Differential effects of halothane and sevoflurane on hypoxia-induced intracellular calcium transients of neonatal rat carotid body type I cells

Abstract

The purpose of this study was to investigate the effects of halothane and sevoflurane on the magnitude of the increase in intracellular calcium with hypoxia in carotid body type I (glomus) cells. We wished to ascertain if the effects of these agents in single cells paralleled their known effects on the human hypoxic ventilatory response, where halothane depresses this response more than does sevoflurane. We studied single glomus cells from neonatal rat carotid bodies.

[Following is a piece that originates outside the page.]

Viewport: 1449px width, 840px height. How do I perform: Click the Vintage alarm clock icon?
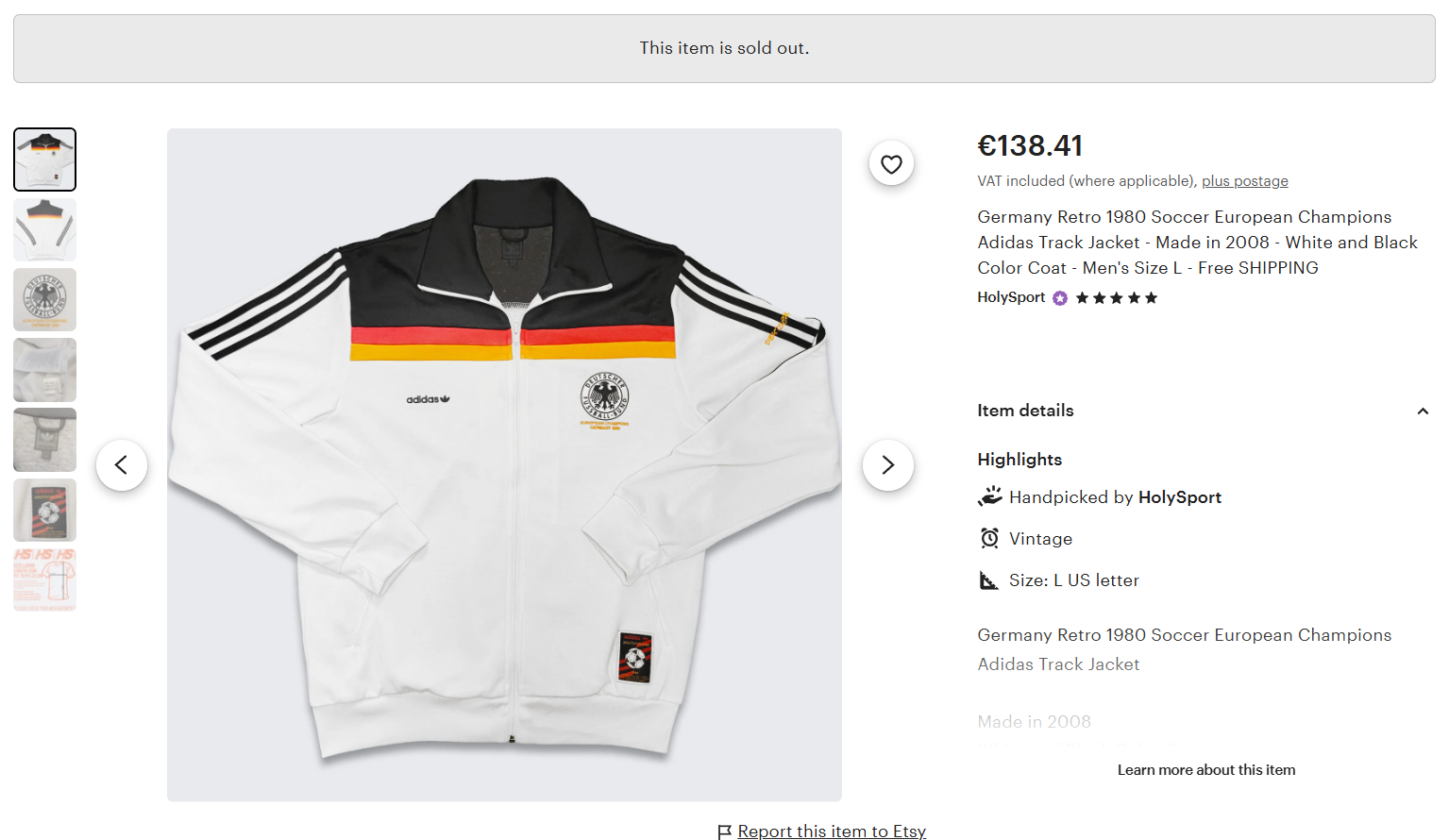click(x=988, y=537)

Halothane and sevoflurane were administered in concentrations ranging from 0.18 to 1.45 and 0.1 to 2 minimum alveolar concentration (MAC), respectively (rat values). The intracellular calcium response to a approximately 90 s period of hypoxia was measured using indo-1 dye. We also assessed if these agents influenced the calcium response to exposure to potassium 100 mM. Halothane depressed the increase in intracellular calcium with hypoxia more than did sevoflurane (P=0.036). Although halothane was depressive at all concentrations tested, sevoflurane depressed the calcium response only at 2 MAC. Both agents also depressed the calcium response to elevated extracellular potassium-halothane more so than sevoflurane (P=0.004). The actions of the agents in single cells reflect their known influence on human hypoxic ventilatory response, consistent with the notion that the cellular process underlies the whole-body effect. The responses to elevated extracellular potassium, which depolarizes the cell membrane, indicate that (in addition to molecular mechanisms previously proposed), voltage-activated calcium channels may also be involved in the anaesthetic effect.